### [Task statement]
Scan the records for the word "announcement". Copy each line that includes it.

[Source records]
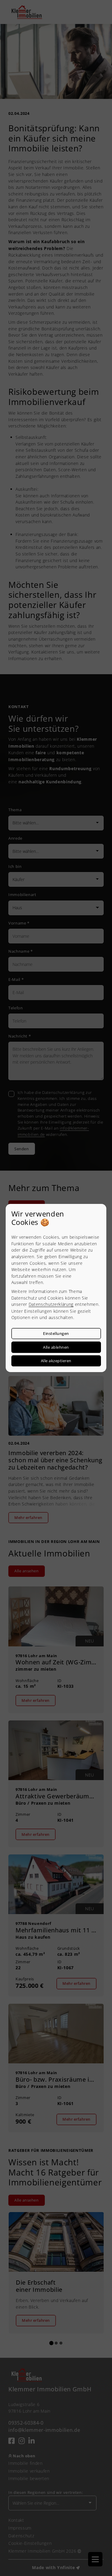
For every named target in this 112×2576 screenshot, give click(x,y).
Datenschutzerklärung (51, 1304)
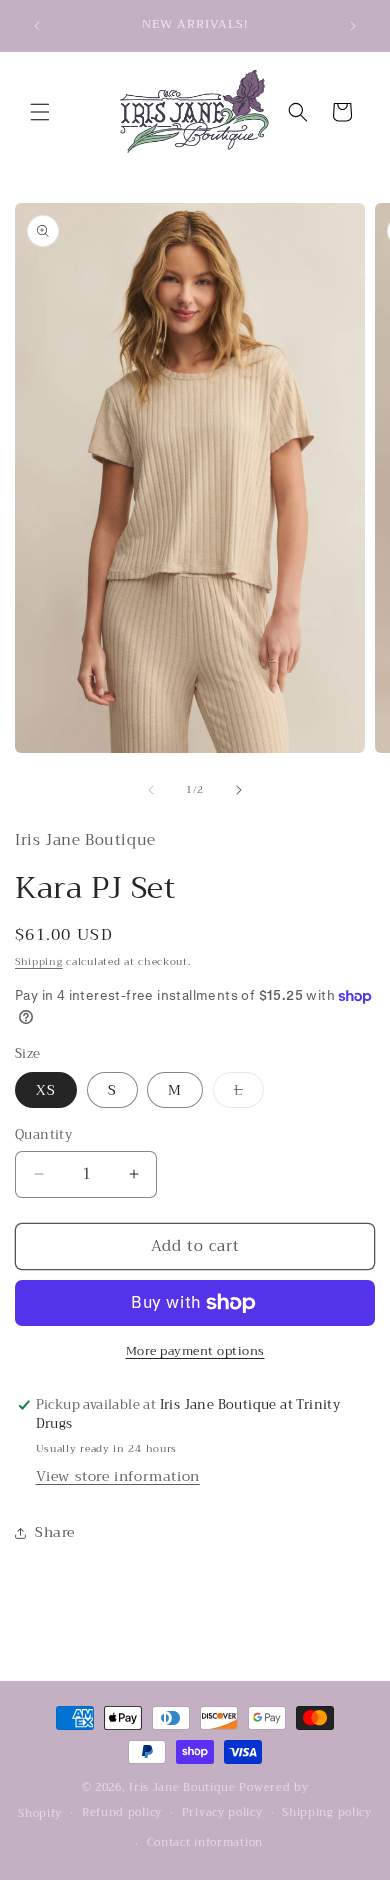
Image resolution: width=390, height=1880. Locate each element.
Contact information (205, 1842)
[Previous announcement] (37, 26)
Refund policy (122, 1812)
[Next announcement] (353, 26)
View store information (118, 1476)
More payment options (195, 1351)
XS (46, 1090)
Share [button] (55, 1532)
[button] (40, 112)
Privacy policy (222, 1812)
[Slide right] (239, 790)
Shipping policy (327, 1812)
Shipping (39, 961)
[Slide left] (151, 790)
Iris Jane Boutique (182, 1787)
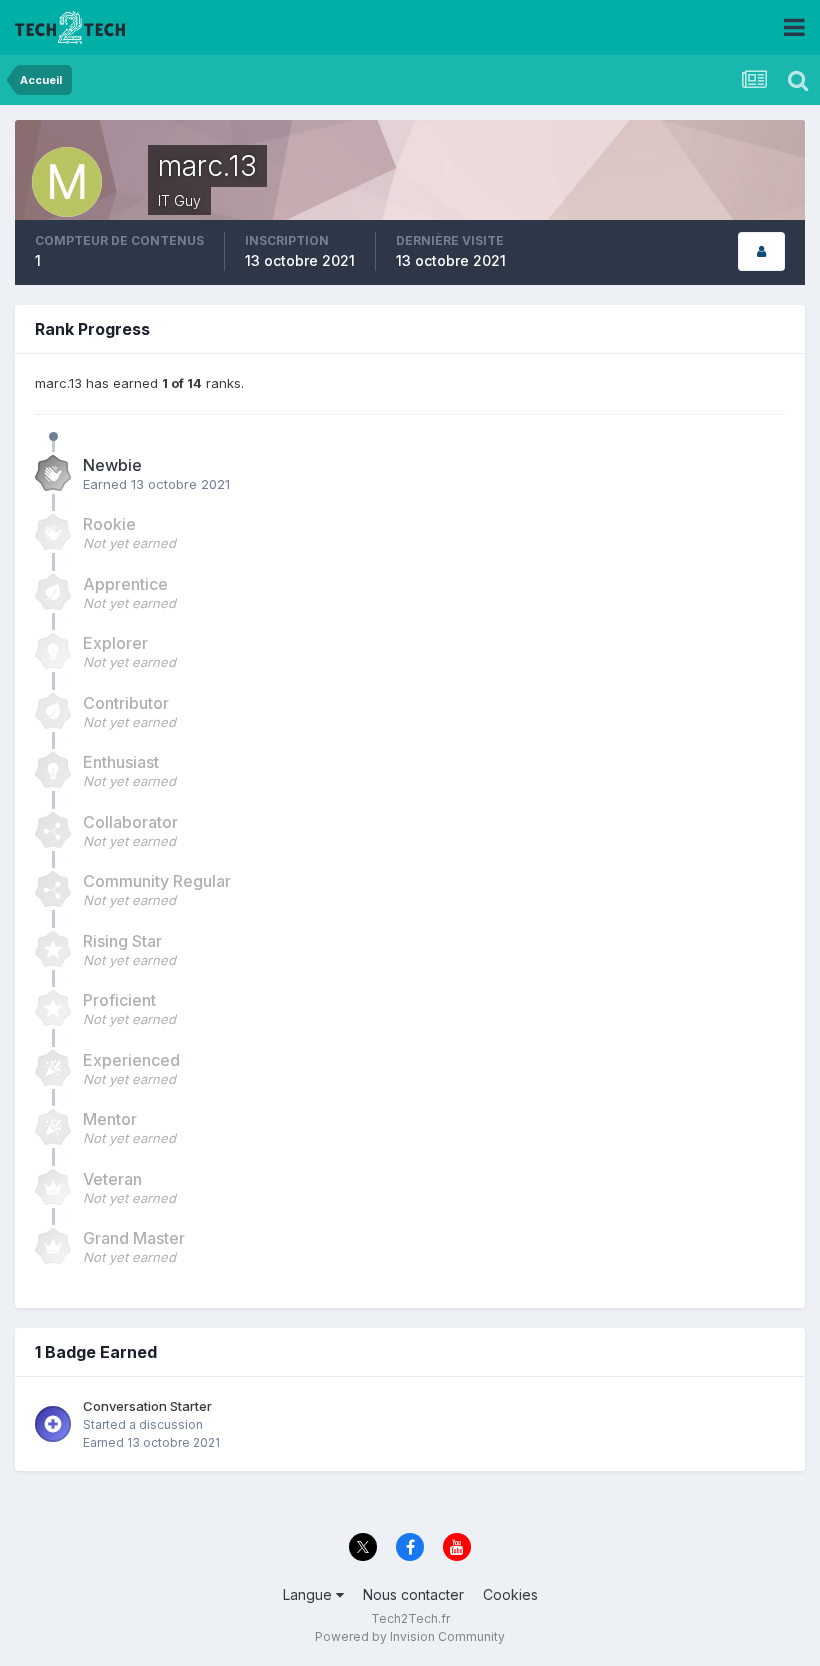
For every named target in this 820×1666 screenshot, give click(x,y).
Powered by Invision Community (410, 1636)
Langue (309, 1594)
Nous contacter (413, 1594)
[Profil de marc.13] (761, 251)
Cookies (510, 1594)
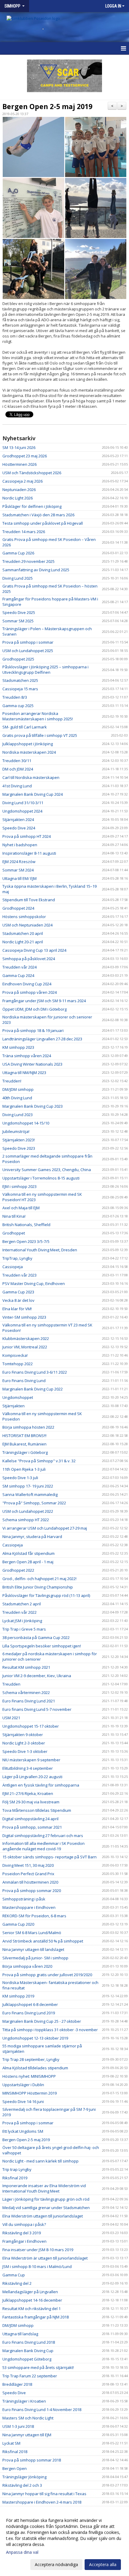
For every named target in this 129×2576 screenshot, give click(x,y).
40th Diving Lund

### [Your solution]
[Previous announcement] (37, 26)
[Next announcement] (353, 26)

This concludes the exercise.